El sudafricano Ramaphosa en el Estadio Banorte

El 23 de abril, Gabriela Cuevas me dijo en entrevista que el presidente de Sudáfrica, Cyril Ramaphosa, les había informado que asistiría al partido inaugural del Mundial: el México-Sudáfrica del 11 de junio en el Estadio Banorte.

Pasaron ya varios días de eso sin que el gobierno federal confirme lo que su representante en el gran evento de futbol nos adelantó. Sorprende que no lo presuman, pues fue la presidenta Sheinbaum quien lo invitó. Habrá que preguntarlo de nuevo.

Quizá Ramaphosa cambió de planes o tal vez el gobierno mexicano le sugirió que mejor vaya a otro encuentro. Al Sudáfrica-Corea del Sur, por ejemplo, el 24 de junio en el Estadio BBVA de Monterrey. Porque será muy cuesta arriba explicarle al mundo por qué la presidenta Sheinbaum no acompañaría en el palco a un mandatario que recorrerá 14 mil kilómetros para llegar; justificar que la ausencia obedeció a que le regaló su boleto a una niña, y no al temor a una rechifla.

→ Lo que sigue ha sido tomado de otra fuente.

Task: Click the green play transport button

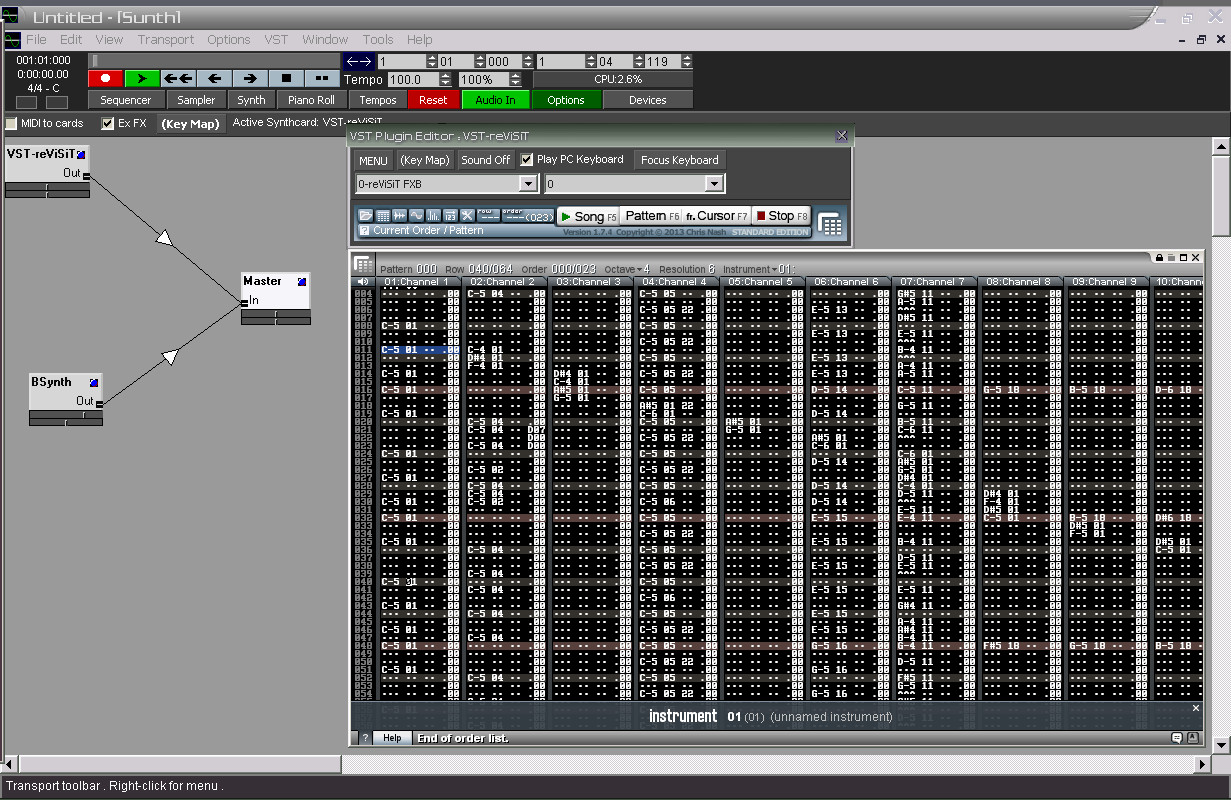Action: [x=142, y=79]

Hace dos semanas estuve en el partido semifinal de la Champions en el Estadio Metropolitano de Madrid. Jugaron el Atlético local contra el Arsenal londinense. Asistieron 70 mil ardientes fanáticos que no cesaron de saltar, gritar, cantar, insultar. Un minuto antes del inicio, las pantallas mostraron al rey Felipe en las gradas. Cierto es que el monarca es hincha del Atlético, pero no vi ni escuché que le ruda afición le chiflara o injuriara. Comenzado el juego, nadie reparó en él.

Es falso, entonces, que un jefe de Estado de una democracia del siglo XXI no pueda salir con el pellejo a salvo de un estadio de futbol atiborrado.